Write out all records as given; omit images.

# # # # #

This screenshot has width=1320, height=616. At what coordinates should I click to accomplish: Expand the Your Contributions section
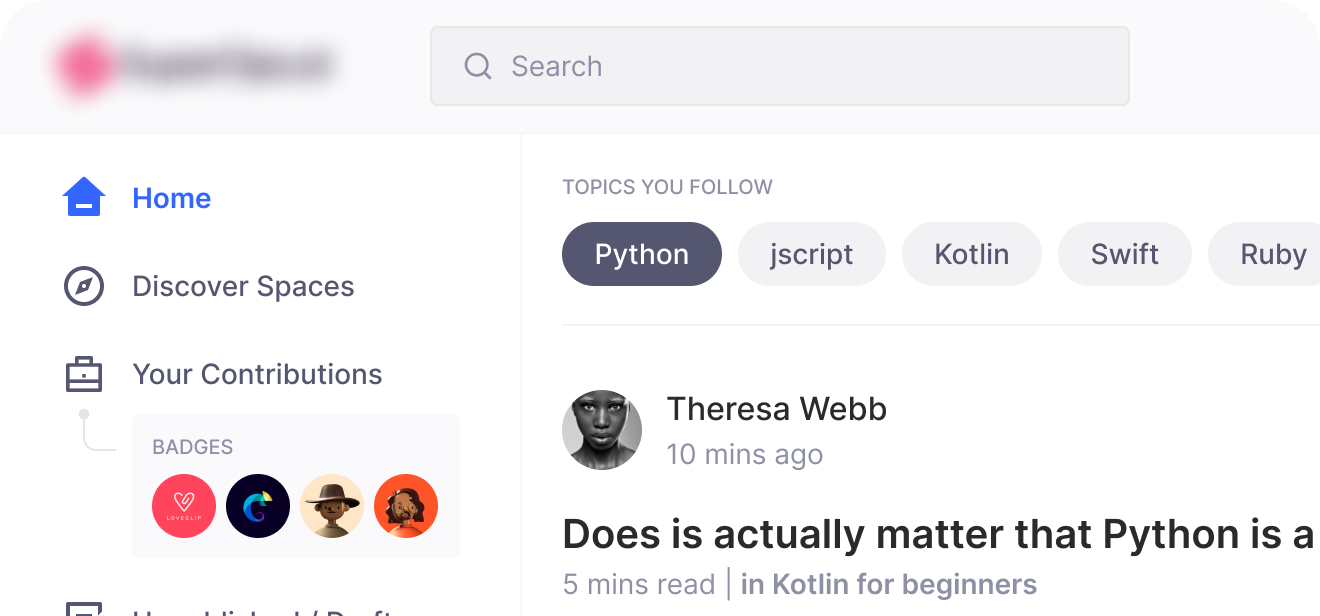[x=257, y=374]
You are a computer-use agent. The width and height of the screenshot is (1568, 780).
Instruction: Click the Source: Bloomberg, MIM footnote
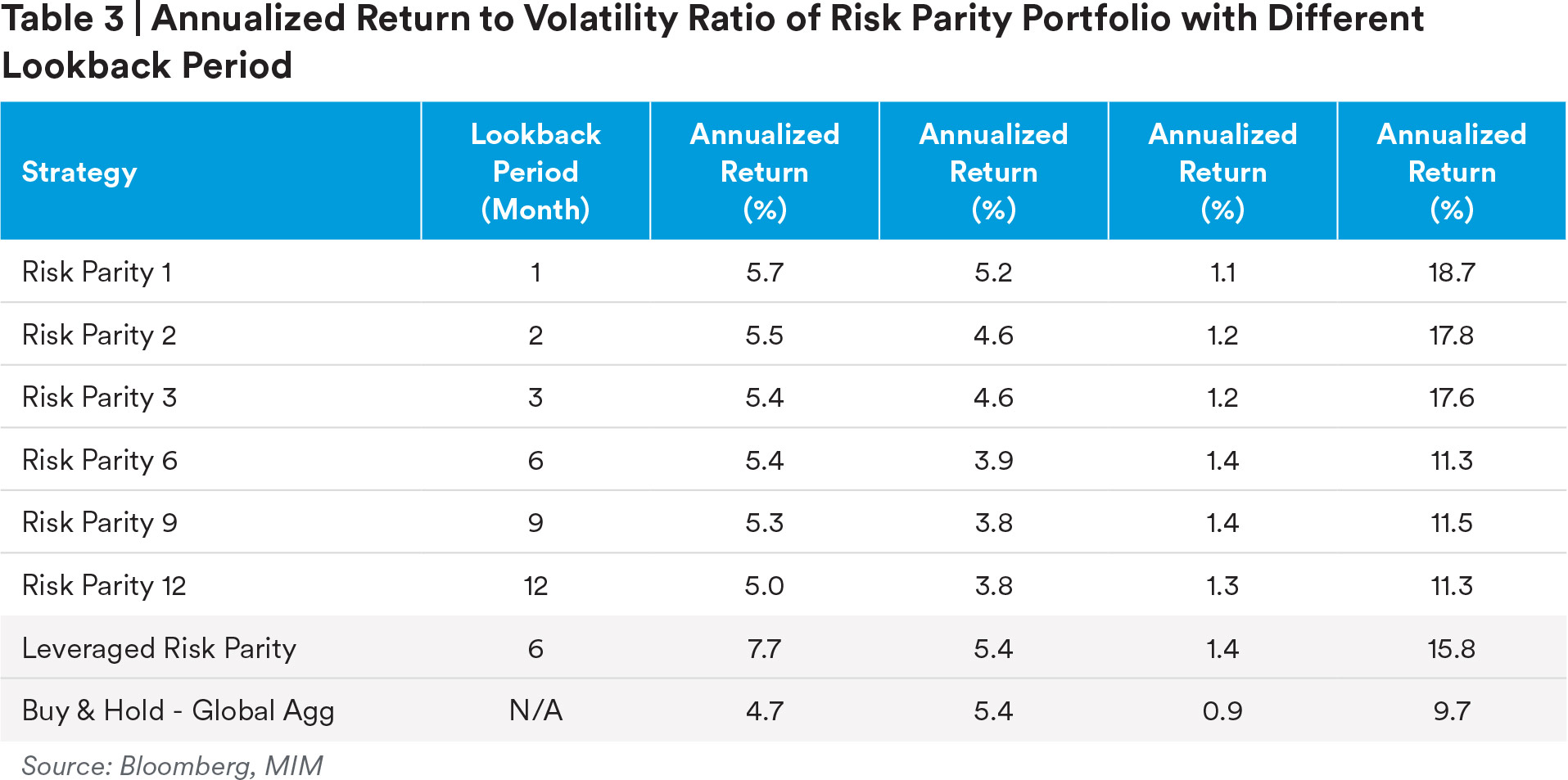click(172, 765)
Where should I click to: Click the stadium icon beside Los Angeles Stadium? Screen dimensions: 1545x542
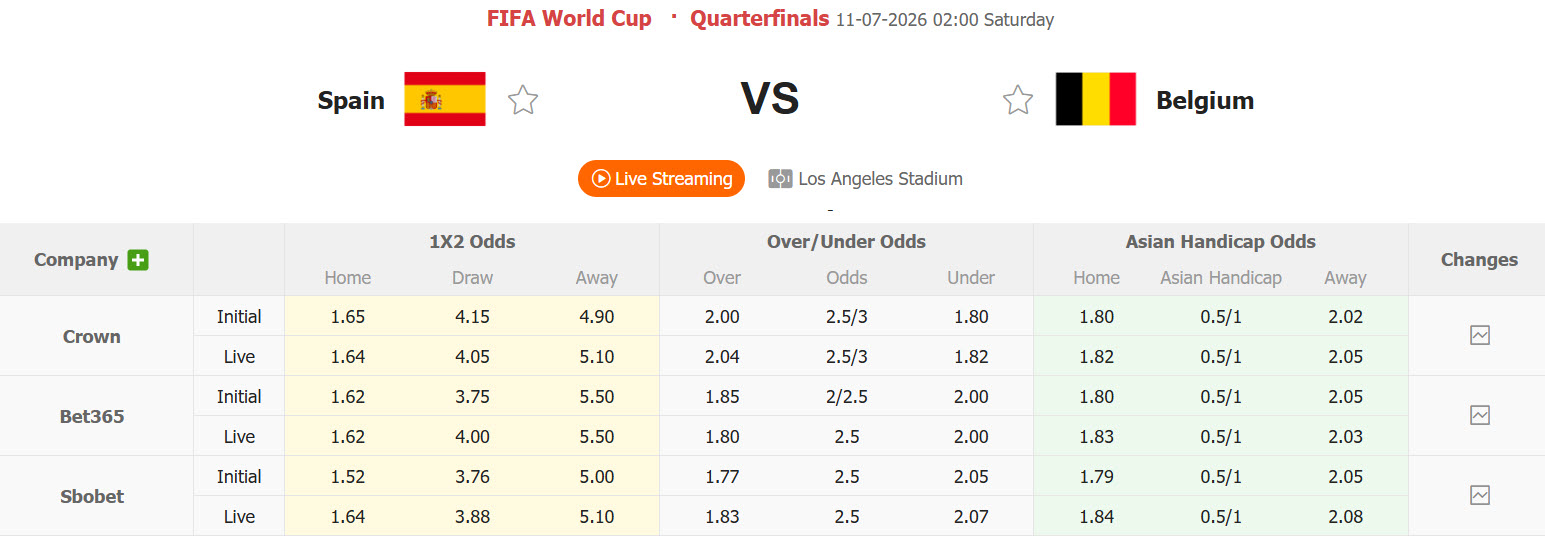pos(780,179)
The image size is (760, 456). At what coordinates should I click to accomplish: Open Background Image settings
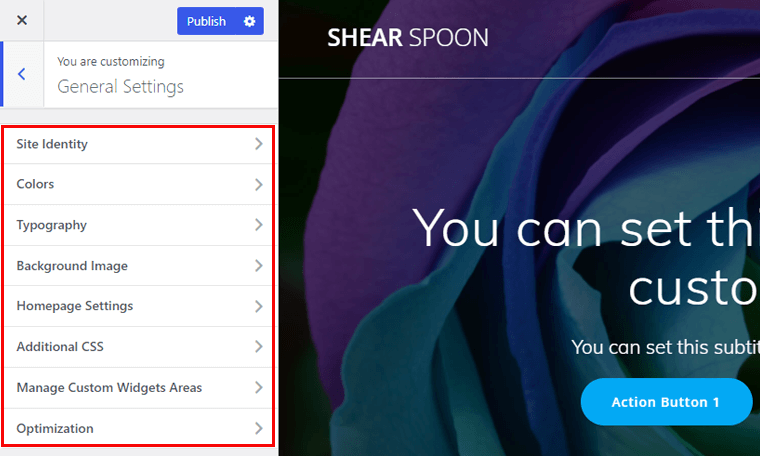[139, 266]
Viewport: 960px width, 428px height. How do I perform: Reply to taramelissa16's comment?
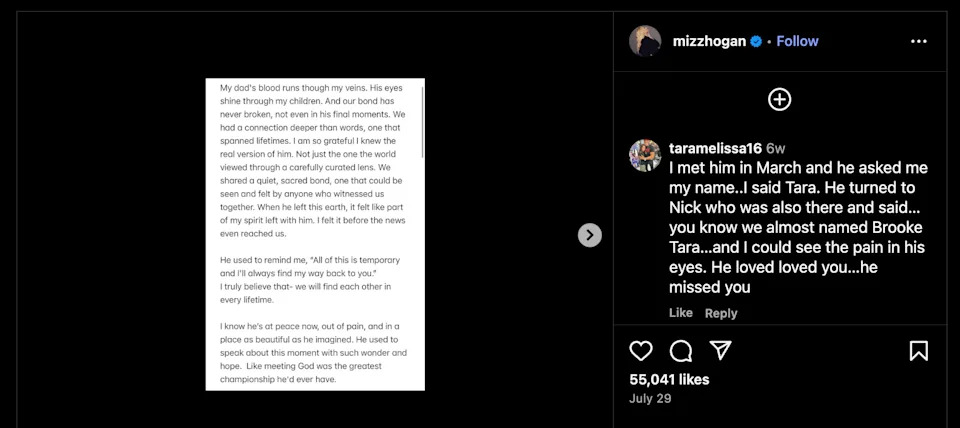click(x=721, y=313)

# # # # #

Exercise response:
This screenshot has width=1320, height=616. At what coordinates should I click to accomplish: Expand the Your Contributions section
[x=257, y=374]
You are a computer-use agent. The width and height of the screenshot is (1568, 780).
Instruction: Click the Source: Bloomberg, MIM footnote
click(172, 765)
Where should I click to: Click the stadium icon beside Los Angeles Stadium? Screen dimensions: 1545x542
pos(780,179)
The image size is (760, 456). At what coordinates should I click to accomplish: Open Background Image settings
[139, 266]
Viewport: 960px width, 428px height. How do I perform: Reply to taramelissa16's comment?
click(x=721, y=313)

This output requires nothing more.